==== SELECTED TEXT ====

One aspect of the present disclosure provides a scribe line structure. The scribe line structure includes a die region, a scribe line region, and one or more circuit probing pads. The die region is disposed on a semiconductor wafer. The scribe line region surrounds the die region. The one or more circuit probing pads are disposed on a first top surface of the die region and a second top surface of the scribe line region.

Another aspect of the present disclosure provides a semiconductor device, which includes a plurality of die regions, a scribe line region, and a plurality of circuit probing pads. The plurality of die regions are disposed on a semiconductor wafer. The scribe line region is disposed between the plurality of die regions. The plurality of circuit probing pads are disposed on a first top surface of each die region and a second top surface of the scribe line region.

Yet another aspect of the present disclosure provides a method for fabricating a semiconductor chip. The method includes the following steps: fabricating a die region on a semiconductor wafer, wherein the die region is surrounded by a scribe line region; and forming a circuit probing pad on a first top surface of the die region and a second top surface of the scribe line region.

The foregoing outlines rather broadly the features and technical advantages of the present disclosure so that the detailed description of the disclosure that follows may be better understood. Additional features and advantages of the disclosure will be described hereinafter, and form the subject of the claims of the disclosure. It should be appreciated by those skilled in the art that the conception and specific embodiment disclosed may be readily utilized as a basis for modifying or designing other structures or processes for carrying out the same purposes of the present disclosure. It should also be realized by those skilled in the art that such equivalent constructions do not depart from the spirit and scope of the disclosure as set forth in the appended claims.

Embodiments, or examples, of the disclosure illustrated in the drawings are now described using specific language. It shall be understood that no limitation of the scope of the disclosure is hereby intended. Any alteration or modification of the described embodiments, and any further applications of principles described in this document, are to be considered as normally occurring to one of ordinary skill in the art to which the disclosure relates. Reference numerals may be repeated throughout the embodiments, but this does not necessarily mean that feature(s) of one embodiment apply to another embodiment, even if they share the same reference numeral.

It shall be understood that, although the terms first, second, third, etc., may be used herein to describe various elements, components, regions, layers or sections, these elements, components, regions, layers or sections are not limited by these terms. Rather, these terms are merely used to distinguish one element, component, region, layer or section from another region, layer or section. Thus, a first element, component, region, layer or section discussed below could be termed a second element, component, region, layer or section without departing from the teachings of the present inventive concept.

Reference throughout this specification to “one example” or “one embodiment” means that a particular feature, structure, or characteristic described in connection with the example is included in at least one example of the present invention. Thus, the appearances of the phrases “in one example” or “in one embodiment” in various places throughout this specification are not necessarily all referring to the same example. Furthermore, the particular features, structures, or characteristics may be combined in any suitable manner in one or more examples.

==== MATERIAL PROVIDED ====

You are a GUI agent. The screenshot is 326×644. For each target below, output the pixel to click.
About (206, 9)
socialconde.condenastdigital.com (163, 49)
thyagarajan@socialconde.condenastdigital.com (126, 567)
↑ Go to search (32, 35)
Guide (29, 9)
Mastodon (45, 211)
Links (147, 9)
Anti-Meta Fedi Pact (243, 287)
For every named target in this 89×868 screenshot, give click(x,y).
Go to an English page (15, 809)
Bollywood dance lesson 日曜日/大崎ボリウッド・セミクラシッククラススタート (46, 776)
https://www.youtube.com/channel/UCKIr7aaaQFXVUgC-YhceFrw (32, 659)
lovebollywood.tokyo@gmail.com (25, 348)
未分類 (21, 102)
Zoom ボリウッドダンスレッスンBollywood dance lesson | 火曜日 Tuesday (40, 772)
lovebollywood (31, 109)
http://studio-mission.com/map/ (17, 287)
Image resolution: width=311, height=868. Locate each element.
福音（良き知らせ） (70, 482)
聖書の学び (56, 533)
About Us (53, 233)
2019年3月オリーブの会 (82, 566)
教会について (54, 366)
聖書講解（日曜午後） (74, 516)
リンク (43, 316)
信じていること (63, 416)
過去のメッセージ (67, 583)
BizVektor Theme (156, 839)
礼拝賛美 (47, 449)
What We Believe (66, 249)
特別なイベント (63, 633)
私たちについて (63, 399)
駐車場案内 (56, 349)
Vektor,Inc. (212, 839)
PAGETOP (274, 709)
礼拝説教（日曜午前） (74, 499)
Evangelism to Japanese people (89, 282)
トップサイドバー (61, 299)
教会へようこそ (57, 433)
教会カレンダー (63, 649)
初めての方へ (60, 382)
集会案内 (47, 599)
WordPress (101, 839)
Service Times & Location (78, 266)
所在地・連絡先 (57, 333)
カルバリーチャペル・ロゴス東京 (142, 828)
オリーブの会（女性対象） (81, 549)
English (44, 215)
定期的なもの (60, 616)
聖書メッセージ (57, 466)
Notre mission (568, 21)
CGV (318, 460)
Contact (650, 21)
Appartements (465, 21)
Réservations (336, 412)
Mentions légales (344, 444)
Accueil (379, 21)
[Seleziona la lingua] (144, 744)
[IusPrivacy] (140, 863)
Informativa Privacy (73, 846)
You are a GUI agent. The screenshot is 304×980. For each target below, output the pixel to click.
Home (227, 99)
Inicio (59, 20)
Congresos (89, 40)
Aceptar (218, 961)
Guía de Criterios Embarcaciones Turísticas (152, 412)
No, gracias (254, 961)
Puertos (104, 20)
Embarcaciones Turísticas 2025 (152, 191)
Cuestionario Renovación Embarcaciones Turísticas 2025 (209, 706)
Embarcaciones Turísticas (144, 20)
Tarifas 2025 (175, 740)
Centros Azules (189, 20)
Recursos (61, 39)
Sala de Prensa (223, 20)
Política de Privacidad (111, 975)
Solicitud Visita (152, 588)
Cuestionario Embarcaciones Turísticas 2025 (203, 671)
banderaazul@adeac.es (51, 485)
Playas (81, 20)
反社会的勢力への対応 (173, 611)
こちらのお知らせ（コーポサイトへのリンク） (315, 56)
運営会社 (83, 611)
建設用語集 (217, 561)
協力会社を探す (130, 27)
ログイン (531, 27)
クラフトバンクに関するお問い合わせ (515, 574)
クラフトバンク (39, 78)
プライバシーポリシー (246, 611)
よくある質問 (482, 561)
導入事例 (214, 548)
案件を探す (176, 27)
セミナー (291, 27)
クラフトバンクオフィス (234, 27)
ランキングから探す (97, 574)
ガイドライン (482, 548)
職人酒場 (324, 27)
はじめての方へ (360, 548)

====

### ACTIONS TO TAKE
1. In the scribe line passage, where are the one or more circuit probing pads of the scribe line structure disposed?
2. Reproduce the scribe line passage verbatim from "It shall be understood that, although" up to and including "present inventive concept.".
3. According to the scribe line passage, why could a first element, component, region, layer or section be termed a second one without departing from the teachings of the inventive concept?

### SOLUTIONS TO THE EXERCISE
1. They are disposed on a first top surface of the die region and a second top surface of the scribe line region.

2.
It shall be understood that, although the terms first, second, third, etc., may be used herein to describe various elements, components, regions, layers or sections, these elements, components, regions, layers or sections are not limited by these terms. Rather, these terms are merely used to distinguish one element, component, region, layer or section from another region, layer or section. Thus, a first element, component, region, layer or section discussed below could be termed a second element, component, region, layer or section without departing from the teachings of the present inventive concept.

3. The terms first, second, third, etc. do not limit the elements, components, regions, layers or sections they describe. They are used merely to distinguish one element, component, region, layer or section from another.